#### Selected excerpt
+-------+

1) Evolution. Not Darwinism.

2) Evolution is not a "necessary condition" (in terms of necessary and sufficient conditions in logic) of the rise of Nazism in Germany after World War I, and you'd be hard-pressed to argue otherwise. For those who aren't following along, you're saying that the rise of the Nazi categorically could *not* have happened without the theory of evolution, a claim which is deficient on its face. Plus it seems inconsistent of you. Your man Wittgenstein rejects the use of necessary and sufficient conditions in favor of his "family resemblance" theory, if I remember my aesthetics philosophy correctly.

In your absence, I missed this slithery and deviant quality of your intellectual arguments.

Right, like this argument needs more Austrio-German references.

Well, like I said, it's arguable. Hitler and his take on the master race certainly was buttressed by the "Science" of most favored races. Maybe he thought it was inevitable. The Nazi thing is touched on only briefly though.

+-------+

#### Input data
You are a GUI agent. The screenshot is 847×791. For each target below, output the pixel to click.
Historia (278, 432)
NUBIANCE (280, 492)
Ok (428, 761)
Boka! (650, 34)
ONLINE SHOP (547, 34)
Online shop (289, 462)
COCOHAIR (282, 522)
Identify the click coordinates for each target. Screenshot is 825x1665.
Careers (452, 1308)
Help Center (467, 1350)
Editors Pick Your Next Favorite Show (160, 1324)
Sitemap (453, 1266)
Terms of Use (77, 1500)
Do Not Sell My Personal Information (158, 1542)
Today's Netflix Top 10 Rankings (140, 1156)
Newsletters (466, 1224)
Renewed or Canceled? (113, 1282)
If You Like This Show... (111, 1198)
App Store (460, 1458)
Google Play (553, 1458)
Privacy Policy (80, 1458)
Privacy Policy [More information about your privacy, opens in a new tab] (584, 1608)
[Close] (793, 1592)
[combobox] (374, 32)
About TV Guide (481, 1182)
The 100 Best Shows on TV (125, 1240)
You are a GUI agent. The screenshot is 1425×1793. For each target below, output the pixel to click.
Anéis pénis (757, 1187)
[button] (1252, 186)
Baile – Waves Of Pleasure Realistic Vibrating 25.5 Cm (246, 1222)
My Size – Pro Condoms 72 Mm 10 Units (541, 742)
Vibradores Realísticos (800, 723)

+-------+

#### The problem
In the excerpt about evolution and Nazism above, what theory does the writer say Wittgenstein favors over necessary and sufficient conditions?

#### Result
His "family resemblance" theory.